Material provided
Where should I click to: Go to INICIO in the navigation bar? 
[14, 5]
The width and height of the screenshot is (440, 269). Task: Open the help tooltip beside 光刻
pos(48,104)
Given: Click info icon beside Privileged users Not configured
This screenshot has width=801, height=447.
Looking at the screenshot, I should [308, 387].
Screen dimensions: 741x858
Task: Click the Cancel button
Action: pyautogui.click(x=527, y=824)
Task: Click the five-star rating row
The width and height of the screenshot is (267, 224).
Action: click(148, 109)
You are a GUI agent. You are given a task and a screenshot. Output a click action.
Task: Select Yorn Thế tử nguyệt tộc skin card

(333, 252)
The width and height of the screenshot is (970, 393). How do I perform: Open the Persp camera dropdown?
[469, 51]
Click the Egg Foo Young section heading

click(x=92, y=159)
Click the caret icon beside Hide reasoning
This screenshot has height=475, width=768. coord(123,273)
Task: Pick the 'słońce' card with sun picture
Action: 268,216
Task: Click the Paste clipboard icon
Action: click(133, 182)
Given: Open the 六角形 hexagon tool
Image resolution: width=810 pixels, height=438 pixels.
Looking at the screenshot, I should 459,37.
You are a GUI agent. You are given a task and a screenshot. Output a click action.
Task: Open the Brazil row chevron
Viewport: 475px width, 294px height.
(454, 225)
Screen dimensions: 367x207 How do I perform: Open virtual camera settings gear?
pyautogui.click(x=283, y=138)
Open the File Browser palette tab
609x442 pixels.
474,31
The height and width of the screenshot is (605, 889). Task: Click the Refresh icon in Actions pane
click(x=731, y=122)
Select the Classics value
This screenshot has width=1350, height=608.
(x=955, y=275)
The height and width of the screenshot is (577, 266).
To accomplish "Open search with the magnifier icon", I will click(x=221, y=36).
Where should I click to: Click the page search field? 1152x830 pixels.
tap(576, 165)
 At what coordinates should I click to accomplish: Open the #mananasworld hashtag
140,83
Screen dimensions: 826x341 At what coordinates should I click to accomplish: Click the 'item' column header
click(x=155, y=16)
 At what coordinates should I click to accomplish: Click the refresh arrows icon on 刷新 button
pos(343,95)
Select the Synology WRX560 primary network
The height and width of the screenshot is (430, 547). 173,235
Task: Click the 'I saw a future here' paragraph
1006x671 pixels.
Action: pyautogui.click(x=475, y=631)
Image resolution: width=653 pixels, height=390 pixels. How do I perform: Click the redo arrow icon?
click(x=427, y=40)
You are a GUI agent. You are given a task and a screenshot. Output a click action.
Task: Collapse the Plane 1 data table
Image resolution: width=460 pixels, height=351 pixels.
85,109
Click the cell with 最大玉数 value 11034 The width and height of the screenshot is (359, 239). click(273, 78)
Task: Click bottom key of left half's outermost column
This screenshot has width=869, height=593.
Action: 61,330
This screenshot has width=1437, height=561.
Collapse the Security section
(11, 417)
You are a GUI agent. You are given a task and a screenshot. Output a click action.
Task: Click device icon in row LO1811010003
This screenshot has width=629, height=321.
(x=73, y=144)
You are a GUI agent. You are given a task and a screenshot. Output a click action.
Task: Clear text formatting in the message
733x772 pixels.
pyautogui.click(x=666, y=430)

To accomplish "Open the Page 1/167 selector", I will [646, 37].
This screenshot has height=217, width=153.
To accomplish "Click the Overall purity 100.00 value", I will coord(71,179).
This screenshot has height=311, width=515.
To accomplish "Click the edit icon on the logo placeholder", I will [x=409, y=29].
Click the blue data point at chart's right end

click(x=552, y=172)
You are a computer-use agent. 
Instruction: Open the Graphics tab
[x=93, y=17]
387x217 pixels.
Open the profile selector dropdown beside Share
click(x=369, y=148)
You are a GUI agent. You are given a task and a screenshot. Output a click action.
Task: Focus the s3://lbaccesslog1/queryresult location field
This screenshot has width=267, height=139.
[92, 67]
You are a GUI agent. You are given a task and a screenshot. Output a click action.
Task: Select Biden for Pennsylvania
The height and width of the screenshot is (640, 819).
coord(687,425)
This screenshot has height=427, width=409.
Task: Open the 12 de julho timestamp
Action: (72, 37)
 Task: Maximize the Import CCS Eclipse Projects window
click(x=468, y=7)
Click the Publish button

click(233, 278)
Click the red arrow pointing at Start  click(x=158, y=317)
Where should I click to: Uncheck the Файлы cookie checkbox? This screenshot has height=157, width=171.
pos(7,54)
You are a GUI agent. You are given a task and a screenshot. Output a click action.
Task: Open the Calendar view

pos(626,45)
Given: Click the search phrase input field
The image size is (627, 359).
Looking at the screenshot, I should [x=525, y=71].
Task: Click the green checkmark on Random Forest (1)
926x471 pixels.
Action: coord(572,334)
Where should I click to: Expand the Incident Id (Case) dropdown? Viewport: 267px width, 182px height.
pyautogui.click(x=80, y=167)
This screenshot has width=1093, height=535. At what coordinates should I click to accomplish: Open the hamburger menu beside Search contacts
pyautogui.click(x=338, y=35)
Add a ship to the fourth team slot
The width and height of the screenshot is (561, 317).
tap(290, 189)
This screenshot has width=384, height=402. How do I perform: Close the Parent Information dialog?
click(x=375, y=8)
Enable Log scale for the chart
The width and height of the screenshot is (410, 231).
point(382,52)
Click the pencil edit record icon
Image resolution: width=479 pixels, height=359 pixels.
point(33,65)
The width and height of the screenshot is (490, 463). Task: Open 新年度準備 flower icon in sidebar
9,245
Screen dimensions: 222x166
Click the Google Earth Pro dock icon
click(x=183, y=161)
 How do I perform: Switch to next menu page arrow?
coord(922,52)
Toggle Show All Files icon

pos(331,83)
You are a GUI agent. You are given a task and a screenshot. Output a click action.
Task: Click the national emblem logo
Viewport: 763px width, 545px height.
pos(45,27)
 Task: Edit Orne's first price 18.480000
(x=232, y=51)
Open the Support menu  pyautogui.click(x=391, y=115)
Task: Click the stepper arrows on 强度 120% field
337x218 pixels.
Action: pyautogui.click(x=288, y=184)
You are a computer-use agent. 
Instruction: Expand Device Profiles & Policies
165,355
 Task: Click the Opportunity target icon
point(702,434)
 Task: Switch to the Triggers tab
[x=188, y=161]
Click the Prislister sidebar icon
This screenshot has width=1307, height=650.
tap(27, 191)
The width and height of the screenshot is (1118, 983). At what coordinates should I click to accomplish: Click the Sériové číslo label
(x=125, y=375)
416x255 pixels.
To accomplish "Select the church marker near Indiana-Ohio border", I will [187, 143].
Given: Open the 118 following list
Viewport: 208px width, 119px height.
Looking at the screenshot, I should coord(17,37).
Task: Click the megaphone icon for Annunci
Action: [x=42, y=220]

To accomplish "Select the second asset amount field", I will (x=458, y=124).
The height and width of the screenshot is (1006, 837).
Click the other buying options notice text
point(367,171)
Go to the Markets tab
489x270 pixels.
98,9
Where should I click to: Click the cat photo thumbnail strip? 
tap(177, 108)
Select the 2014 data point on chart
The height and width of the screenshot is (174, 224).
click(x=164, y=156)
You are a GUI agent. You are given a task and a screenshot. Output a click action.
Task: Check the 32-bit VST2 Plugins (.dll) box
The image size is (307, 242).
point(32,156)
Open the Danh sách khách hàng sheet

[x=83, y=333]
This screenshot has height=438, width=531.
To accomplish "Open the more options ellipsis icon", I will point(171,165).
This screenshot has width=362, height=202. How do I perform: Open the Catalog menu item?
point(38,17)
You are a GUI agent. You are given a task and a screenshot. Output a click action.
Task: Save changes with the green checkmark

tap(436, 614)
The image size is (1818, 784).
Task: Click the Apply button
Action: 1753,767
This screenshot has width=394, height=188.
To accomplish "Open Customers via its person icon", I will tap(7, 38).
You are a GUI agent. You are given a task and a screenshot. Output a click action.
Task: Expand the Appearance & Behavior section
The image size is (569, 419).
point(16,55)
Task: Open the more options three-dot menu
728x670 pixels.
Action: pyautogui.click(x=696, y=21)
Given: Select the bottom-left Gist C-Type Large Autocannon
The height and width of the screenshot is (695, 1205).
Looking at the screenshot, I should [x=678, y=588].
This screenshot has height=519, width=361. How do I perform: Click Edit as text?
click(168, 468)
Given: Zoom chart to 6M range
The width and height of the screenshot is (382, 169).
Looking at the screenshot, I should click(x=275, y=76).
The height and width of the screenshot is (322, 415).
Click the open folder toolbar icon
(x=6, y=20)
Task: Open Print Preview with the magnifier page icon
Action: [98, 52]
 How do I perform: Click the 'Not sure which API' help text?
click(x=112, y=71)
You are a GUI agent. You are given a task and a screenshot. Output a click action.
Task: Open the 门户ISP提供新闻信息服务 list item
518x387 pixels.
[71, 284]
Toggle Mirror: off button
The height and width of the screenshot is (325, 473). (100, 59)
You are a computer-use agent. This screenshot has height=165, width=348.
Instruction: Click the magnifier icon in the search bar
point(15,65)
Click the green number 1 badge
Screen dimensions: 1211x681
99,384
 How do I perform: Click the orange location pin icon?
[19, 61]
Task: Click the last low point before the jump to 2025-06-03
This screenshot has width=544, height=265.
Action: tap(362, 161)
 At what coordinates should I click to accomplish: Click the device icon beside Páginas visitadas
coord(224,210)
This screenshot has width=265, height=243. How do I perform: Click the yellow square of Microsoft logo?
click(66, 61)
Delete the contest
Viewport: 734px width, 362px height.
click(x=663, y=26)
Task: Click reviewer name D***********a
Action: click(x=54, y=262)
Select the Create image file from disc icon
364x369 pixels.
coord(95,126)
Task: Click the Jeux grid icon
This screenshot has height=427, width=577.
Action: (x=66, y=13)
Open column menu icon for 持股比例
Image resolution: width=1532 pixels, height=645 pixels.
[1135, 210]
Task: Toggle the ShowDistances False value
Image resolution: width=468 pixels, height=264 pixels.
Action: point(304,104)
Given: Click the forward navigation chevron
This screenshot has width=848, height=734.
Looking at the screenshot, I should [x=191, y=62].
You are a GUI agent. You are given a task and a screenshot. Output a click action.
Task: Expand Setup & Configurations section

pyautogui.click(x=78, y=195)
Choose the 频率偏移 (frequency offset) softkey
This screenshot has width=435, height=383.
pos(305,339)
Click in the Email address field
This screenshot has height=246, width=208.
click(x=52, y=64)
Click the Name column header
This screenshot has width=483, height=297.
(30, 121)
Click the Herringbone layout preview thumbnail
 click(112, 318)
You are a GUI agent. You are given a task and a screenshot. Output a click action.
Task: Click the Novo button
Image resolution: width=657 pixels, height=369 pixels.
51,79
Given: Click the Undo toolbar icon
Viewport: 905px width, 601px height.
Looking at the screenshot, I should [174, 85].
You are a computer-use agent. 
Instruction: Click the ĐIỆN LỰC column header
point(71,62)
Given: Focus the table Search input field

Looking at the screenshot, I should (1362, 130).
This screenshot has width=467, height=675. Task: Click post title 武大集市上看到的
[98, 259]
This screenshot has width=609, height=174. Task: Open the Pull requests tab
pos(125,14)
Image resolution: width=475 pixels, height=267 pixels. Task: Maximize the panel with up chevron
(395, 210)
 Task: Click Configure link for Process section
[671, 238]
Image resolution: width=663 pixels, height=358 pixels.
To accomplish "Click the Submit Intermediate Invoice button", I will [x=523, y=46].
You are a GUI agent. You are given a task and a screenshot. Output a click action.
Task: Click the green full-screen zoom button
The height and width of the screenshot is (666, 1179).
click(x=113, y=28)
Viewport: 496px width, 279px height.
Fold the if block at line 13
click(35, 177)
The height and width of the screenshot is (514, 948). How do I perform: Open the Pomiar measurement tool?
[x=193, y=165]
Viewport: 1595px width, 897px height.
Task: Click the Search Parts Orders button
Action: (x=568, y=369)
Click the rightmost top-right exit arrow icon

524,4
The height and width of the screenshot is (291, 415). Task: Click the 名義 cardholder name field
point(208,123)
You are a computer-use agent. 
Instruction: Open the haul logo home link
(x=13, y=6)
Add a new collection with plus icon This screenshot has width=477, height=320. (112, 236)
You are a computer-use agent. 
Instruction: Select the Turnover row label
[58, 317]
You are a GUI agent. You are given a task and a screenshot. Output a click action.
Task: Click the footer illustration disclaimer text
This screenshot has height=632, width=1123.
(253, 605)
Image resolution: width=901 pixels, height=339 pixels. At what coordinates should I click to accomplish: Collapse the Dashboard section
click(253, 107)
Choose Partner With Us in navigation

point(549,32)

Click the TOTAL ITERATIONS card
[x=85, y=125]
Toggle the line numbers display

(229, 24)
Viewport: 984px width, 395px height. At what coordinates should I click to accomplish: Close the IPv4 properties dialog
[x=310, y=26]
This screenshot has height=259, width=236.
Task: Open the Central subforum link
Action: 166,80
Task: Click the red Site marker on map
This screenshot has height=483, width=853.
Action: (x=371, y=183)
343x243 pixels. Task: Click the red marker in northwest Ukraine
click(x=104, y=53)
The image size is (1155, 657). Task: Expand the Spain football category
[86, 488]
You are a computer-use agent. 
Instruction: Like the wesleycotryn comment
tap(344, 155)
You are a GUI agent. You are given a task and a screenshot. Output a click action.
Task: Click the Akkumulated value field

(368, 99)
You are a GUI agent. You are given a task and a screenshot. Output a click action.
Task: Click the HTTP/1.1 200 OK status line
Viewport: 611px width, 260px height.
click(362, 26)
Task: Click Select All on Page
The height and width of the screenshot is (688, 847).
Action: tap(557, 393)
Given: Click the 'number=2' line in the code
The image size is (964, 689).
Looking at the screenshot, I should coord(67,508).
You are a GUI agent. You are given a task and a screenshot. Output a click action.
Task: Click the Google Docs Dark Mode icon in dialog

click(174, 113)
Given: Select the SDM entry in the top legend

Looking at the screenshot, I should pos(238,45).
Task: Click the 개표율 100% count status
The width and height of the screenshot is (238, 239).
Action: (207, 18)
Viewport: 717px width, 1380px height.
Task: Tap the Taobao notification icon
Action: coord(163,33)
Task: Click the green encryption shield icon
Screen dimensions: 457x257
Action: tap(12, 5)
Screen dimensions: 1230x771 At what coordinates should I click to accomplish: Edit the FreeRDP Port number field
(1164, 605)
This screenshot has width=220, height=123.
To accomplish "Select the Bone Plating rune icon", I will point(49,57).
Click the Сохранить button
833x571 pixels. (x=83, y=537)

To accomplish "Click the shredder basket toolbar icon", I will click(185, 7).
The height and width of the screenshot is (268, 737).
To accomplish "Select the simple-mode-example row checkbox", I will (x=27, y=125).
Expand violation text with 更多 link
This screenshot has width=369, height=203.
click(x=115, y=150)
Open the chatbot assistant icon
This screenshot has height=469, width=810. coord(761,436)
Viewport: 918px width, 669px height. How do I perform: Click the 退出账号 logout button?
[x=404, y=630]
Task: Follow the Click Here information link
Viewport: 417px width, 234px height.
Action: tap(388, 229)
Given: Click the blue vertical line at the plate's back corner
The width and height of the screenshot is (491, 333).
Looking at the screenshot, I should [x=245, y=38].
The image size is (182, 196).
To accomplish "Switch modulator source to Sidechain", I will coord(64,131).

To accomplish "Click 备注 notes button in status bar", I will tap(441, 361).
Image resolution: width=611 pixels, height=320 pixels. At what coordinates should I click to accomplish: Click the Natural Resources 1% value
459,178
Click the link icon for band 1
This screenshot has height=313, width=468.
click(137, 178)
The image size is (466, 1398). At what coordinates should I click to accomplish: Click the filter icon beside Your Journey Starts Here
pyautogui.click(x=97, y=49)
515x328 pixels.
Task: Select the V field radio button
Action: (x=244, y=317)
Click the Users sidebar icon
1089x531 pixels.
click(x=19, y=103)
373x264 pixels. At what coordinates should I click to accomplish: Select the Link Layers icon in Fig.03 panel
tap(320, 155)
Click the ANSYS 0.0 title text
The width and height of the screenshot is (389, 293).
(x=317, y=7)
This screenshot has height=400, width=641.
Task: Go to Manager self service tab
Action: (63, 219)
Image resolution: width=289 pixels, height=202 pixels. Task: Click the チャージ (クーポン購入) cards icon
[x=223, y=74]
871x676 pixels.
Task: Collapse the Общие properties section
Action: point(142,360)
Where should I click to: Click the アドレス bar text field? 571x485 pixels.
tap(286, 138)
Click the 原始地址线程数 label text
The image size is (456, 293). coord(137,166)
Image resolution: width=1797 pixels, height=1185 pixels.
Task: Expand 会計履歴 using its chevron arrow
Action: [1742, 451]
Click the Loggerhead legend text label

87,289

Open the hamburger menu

Exercise brief
An exact, complete copy of the lines above from the one with "Where should I click to: Click the page" through the one with "Task: Click the 'I" is the whole answer.

Reply
Where should I click to: Click the page search field? 1152x830 pixels.
tap(576, 165)
 At what coordinates should I click to accomplish: Open the #mananasworld hashtag
140,83
Screen dimensions: 826x341 At what coordinates should I click to accomplish: Click the 'item' column header
click(x=155, y=16)
 At what coordinates should I click to accomplish: Click the refresh arrows icon on 刷新 button
pos(343,95)
Select the Synology WRX560 primary network
The height and width of the screenshot is (430, 547). 173,235
Task: Click the 'I saw a future here' paragraph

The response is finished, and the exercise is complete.